*PROBLEM DESCRIPTION:*
Report how many lines in the material below contain the word "Toggle". Give only the number.

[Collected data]

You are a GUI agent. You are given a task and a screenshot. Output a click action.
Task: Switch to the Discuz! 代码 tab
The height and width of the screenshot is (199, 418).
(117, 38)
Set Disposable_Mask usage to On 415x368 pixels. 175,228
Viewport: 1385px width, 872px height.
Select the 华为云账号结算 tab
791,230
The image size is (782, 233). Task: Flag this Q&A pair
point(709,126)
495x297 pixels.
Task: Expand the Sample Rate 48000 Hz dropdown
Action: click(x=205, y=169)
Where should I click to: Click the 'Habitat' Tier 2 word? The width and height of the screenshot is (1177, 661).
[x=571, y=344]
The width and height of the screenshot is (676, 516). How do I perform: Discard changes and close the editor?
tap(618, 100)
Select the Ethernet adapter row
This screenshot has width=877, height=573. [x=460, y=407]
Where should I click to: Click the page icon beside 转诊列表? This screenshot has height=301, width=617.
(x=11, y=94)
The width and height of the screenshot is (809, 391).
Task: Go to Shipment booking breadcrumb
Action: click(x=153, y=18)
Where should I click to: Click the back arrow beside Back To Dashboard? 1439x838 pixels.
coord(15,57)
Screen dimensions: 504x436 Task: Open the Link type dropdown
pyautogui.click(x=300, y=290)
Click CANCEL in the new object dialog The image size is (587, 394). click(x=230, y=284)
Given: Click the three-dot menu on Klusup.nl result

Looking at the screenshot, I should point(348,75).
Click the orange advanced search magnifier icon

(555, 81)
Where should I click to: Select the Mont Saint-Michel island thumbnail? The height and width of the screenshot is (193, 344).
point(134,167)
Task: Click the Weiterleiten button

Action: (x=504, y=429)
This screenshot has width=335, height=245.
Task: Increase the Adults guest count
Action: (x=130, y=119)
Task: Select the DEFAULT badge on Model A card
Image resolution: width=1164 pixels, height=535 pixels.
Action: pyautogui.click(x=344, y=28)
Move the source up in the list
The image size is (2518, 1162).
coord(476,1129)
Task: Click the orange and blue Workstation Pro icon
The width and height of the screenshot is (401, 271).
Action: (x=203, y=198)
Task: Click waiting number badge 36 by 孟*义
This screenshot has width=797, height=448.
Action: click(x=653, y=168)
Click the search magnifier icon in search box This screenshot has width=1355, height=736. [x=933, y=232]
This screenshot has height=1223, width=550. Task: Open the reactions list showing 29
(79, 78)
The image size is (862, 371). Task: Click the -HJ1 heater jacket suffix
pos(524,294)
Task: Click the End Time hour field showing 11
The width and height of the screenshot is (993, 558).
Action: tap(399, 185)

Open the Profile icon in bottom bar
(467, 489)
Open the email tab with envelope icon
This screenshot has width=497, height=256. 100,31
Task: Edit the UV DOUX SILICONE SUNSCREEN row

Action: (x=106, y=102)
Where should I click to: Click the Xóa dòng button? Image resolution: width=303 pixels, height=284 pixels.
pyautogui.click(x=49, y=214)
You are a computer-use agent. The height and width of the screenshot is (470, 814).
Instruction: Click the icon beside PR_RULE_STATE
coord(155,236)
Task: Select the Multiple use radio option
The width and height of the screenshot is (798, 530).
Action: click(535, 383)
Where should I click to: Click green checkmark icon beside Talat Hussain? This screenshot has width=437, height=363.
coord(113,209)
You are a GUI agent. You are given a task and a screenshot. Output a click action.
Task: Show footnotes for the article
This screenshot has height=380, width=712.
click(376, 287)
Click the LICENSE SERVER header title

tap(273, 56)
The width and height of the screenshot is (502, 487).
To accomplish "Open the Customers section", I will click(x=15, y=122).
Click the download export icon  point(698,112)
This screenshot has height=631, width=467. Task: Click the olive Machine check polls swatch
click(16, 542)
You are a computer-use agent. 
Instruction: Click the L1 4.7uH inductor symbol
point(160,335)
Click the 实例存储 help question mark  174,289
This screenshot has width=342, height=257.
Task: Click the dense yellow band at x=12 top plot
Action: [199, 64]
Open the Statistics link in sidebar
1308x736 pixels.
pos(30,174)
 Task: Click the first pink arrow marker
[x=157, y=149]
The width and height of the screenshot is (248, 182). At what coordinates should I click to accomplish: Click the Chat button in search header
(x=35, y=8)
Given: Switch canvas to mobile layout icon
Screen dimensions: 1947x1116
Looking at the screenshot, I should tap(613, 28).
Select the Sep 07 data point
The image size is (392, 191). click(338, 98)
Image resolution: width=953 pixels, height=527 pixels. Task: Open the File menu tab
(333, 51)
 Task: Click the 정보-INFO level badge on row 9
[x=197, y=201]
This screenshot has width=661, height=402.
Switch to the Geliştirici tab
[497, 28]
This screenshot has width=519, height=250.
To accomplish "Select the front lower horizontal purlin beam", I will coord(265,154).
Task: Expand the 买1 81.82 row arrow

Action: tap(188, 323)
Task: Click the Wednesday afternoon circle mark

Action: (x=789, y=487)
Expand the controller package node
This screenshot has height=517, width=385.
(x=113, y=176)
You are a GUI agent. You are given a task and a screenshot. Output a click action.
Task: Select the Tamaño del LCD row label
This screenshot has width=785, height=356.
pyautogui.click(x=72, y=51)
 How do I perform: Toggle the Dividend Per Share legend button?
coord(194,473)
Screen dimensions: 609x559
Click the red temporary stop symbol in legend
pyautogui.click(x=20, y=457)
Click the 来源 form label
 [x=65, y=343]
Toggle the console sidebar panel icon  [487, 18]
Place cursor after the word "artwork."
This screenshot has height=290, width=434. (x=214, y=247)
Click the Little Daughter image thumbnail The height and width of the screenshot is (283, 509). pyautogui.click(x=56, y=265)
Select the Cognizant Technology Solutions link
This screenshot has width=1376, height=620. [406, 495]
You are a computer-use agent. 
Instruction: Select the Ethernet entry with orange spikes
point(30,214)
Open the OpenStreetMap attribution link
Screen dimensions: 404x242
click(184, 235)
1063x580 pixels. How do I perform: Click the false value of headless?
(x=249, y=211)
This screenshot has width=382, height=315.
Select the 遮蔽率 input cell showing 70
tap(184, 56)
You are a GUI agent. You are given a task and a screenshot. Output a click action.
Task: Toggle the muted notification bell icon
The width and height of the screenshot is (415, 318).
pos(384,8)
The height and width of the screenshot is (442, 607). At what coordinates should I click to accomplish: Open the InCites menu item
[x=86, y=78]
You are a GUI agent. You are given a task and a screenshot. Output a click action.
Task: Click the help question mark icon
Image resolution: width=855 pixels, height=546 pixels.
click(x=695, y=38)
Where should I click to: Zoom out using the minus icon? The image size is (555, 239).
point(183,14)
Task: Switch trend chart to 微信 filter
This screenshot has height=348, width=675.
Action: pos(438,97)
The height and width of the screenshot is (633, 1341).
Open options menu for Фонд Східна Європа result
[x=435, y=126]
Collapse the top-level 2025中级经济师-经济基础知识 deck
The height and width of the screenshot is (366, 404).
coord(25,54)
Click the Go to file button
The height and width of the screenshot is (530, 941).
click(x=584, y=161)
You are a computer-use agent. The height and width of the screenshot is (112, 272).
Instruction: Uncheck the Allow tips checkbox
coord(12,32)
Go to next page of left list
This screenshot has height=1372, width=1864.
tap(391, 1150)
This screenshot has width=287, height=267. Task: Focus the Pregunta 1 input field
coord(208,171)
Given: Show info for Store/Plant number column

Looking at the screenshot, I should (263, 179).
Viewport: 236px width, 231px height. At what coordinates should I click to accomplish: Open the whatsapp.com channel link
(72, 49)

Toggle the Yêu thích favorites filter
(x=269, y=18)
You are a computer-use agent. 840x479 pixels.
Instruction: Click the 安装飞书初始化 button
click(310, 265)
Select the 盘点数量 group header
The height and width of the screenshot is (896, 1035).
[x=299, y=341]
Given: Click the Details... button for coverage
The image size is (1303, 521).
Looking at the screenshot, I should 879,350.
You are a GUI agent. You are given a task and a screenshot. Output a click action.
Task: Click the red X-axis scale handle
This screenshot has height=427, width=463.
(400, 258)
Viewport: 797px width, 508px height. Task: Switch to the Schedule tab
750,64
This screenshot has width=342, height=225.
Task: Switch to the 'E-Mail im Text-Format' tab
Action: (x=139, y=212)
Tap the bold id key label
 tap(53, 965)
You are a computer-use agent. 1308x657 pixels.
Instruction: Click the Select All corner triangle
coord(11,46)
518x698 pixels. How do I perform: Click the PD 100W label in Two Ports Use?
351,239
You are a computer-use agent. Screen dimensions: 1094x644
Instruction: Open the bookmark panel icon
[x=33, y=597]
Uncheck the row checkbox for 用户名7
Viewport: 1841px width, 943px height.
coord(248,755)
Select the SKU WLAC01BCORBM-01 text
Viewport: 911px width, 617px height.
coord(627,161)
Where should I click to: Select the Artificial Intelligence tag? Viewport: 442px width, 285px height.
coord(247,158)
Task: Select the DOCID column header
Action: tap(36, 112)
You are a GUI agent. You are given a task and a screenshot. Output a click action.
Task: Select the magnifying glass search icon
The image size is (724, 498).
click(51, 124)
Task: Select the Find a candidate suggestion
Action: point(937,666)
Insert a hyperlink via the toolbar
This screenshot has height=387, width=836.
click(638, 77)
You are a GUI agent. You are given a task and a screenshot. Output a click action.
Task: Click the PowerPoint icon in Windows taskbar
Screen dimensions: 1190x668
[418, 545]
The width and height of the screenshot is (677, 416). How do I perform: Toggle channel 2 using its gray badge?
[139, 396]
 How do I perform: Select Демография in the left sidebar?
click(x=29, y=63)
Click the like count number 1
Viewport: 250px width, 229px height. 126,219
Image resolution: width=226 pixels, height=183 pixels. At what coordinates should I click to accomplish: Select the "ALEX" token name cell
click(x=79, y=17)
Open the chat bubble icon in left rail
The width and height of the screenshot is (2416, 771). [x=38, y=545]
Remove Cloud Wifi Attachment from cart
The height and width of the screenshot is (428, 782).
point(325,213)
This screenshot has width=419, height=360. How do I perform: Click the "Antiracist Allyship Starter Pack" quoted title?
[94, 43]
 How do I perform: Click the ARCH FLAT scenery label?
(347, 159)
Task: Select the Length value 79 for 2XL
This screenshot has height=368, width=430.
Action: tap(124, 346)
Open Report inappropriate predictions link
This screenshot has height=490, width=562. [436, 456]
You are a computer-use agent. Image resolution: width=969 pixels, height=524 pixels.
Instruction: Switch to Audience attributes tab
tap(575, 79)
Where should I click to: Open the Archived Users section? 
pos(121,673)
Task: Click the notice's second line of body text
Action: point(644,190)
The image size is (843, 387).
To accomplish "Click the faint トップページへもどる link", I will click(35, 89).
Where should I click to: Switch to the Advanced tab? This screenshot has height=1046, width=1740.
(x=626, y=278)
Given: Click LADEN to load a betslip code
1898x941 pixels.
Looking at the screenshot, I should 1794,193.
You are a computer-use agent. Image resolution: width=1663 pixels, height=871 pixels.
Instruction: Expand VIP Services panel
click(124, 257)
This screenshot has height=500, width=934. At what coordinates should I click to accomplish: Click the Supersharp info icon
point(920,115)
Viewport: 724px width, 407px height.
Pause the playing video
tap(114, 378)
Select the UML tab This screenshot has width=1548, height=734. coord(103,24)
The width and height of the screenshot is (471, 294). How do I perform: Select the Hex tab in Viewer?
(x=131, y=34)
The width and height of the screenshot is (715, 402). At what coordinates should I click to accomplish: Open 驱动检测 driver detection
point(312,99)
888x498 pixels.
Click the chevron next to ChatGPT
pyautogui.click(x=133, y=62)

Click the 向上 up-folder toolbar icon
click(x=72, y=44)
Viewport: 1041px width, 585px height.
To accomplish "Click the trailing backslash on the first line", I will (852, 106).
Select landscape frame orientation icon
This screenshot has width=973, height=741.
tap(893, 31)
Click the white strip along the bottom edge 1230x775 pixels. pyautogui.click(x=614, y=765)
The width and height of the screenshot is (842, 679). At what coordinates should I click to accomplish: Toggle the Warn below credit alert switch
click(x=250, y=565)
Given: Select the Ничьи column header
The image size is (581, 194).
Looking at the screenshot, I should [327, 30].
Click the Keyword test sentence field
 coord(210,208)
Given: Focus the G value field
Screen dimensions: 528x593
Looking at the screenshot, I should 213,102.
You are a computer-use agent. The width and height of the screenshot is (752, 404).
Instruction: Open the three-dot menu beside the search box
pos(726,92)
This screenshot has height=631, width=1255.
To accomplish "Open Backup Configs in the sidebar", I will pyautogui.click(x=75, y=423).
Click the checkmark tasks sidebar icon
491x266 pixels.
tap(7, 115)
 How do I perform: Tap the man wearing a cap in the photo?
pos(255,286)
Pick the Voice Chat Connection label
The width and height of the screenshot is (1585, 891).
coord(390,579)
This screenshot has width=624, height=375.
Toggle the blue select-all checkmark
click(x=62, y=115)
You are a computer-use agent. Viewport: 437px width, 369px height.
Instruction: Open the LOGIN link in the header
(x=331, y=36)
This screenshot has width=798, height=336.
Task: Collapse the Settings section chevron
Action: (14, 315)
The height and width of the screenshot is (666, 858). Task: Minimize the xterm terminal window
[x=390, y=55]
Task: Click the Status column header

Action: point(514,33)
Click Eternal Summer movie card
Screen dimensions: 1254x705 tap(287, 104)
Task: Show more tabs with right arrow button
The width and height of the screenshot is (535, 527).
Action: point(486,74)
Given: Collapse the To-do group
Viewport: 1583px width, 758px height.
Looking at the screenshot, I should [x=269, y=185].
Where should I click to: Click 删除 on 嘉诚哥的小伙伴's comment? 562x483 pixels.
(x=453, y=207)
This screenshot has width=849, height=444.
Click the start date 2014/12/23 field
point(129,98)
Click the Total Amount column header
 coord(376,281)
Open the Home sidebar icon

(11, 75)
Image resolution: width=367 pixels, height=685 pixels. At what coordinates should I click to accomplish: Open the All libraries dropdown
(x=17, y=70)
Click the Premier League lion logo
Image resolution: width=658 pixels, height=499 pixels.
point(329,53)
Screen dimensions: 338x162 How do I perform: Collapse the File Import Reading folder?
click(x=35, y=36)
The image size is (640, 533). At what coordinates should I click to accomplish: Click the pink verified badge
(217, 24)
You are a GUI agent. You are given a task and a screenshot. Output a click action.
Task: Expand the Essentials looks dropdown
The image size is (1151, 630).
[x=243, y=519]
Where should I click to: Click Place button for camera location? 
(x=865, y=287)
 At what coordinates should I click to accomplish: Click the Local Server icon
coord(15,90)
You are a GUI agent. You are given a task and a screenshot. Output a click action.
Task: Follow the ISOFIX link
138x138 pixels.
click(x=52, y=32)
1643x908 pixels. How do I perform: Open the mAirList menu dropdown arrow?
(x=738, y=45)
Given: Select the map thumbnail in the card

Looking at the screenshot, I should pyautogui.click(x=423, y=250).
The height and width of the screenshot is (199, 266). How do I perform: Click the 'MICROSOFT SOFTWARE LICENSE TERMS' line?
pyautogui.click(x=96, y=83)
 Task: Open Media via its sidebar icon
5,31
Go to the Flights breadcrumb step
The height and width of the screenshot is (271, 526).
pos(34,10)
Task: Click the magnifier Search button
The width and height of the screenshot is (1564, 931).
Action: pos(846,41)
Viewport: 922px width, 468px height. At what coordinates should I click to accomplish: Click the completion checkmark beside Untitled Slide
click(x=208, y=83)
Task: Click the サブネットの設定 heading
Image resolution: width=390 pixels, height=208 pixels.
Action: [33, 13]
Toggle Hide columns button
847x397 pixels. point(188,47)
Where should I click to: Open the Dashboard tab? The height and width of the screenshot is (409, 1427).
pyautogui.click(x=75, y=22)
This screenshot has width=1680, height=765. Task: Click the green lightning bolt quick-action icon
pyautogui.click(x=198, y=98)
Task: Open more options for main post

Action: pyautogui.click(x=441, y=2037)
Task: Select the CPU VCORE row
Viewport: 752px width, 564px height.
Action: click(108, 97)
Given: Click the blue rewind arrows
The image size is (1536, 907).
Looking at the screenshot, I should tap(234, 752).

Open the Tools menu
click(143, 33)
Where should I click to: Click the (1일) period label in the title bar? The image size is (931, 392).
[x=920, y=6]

*ANSWER FOR THE TASK:*
8